Today, data – both structured and unstructured, is seen as the most valuable business asset to solve
Today, data – both structured and unstructured, is seen as the most valuable business asset to solve problems and improve productivity. An article in Forbes says every company today is a data company! However, we often get questions from our clients, whether data can offer insights when there is no complete data available. The short answer is YES; data can provide insights even when the complete data set is NOT available! Here is a one example to illustrate this.

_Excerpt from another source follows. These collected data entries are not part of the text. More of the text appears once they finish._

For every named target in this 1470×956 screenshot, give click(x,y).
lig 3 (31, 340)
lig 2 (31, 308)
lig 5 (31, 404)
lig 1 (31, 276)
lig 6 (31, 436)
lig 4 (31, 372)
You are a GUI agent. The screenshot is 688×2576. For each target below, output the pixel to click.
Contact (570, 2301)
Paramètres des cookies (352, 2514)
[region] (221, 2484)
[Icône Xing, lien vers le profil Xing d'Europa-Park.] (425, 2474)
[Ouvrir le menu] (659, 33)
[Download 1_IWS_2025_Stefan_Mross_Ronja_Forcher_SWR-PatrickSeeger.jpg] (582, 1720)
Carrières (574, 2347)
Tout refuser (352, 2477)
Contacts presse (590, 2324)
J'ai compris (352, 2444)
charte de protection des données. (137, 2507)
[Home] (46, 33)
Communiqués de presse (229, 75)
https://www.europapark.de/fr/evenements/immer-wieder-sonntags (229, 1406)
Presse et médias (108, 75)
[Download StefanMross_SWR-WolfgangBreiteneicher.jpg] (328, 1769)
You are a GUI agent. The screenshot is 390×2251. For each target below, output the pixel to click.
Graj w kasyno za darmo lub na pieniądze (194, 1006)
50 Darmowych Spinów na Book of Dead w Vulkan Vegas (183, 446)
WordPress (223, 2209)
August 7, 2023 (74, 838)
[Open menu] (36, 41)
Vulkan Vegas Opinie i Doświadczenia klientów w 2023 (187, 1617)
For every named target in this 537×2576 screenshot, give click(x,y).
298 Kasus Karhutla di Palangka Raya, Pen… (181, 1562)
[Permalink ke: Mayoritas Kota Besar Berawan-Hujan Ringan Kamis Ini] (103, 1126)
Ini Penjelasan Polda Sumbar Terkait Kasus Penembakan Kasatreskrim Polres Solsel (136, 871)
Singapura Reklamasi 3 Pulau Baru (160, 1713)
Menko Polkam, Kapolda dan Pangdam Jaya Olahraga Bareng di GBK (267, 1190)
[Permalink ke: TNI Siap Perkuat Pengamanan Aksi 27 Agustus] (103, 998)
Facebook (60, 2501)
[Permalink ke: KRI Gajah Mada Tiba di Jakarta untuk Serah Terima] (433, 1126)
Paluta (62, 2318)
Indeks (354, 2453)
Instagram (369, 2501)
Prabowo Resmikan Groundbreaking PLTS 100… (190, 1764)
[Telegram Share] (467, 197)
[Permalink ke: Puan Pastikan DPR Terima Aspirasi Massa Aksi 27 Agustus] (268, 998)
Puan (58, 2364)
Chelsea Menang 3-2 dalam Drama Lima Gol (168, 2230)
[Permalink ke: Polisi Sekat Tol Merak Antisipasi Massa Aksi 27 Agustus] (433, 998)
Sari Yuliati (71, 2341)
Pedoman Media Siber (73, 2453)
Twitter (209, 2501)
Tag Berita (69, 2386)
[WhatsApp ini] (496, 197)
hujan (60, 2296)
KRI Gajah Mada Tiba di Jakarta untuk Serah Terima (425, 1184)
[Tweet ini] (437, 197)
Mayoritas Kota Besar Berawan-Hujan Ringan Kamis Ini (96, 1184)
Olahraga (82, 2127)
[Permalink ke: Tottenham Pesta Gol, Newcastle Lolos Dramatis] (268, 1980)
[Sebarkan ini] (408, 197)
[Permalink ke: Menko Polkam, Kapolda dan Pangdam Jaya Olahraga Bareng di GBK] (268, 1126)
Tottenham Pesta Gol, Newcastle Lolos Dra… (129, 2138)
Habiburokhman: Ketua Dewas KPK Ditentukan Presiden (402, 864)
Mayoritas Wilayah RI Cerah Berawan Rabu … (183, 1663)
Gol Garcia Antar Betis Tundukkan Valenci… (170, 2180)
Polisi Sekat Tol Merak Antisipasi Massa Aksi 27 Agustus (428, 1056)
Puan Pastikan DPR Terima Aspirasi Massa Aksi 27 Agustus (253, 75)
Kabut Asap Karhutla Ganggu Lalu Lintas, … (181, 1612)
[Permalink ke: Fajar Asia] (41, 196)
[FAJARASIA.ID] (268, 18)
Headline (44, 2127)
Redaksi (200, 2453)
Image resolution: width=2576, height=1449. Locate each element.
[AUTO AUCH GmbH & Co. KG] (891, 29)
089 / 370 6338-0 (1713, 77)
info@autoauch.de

Crude oil is generally transported to the refineries through steel pipes. Any rupture in these pipes will have adverse consequences not only to the oil company, but also to the community and the environment. So, oil companies take extreme care and precaution while transporting oil to ensure that crude oil transportation via pipelines remains the safest and cheapest mode of oil transportation. One such mechanism to ensure that oil pipes don’t rupture is applying predictive analytics and machine learning (ML) techniques on the available data and taking preventive corrective actions.
Let’s say there is a hypothetical regression model which predicts the rupture of oil pipes based on 3 independent variables – operating pressure, pipe corrosion levels, and the amount and the quality of soil where the pipe resides. Typically, the data on operating pressure and pipe corrosion levels is easily available; the operating pressure details are provided by the pump and the pipe corrosion levels are provided by the PIGs (Pipe Inspection Gauges). However, the data on the soil around the pipe might not be easy to acquire as weather conditions like landslides, soil erosion, humidity, etc. affect the quality and quantity of the soil where the pipe resides. Hence of the 3 independent variables, the data is available only on 2 variables - operating pressure and pipe corrosion levels. So, when the regression analysis is performed to predict the pipe rupture using data only from the 2 variables, the adjusted R-square value and the P-value will show poor association as the “Soil” variable data, which is statistically significant, is missing in the regression model.
In simple words, the “Soil” variable is indeed a significant, independent variable, which is needed in order to get good insights from the regression model. Given that the data on the soil is missing, not all the pertinent data is available to do the predictive analytics on pipeline rupture. The converse is also true; if data is collected for regression analysis that is of no use in predicting the pipe rupture (due to high P-value), it is better to stop gathering that data. A study by Forrester says that 73% of data collected in an enterprise in actually never used!
Knowing that you don’t have all the available data to take an action itself is an insight. Good insights provide the right direction – in this example the next step in the right direction is exploring new data or finding proxy data to simulate the conditions that closely models the physical environment. This is exactly the reason, why data can provide you insights when physics problems typically don’t. Data Analytics problems start with a hypothesis unlike the physics problems which are deterministic and where the outcome is known. Despite not having the complete data, data can still be a valuable resource for the organization!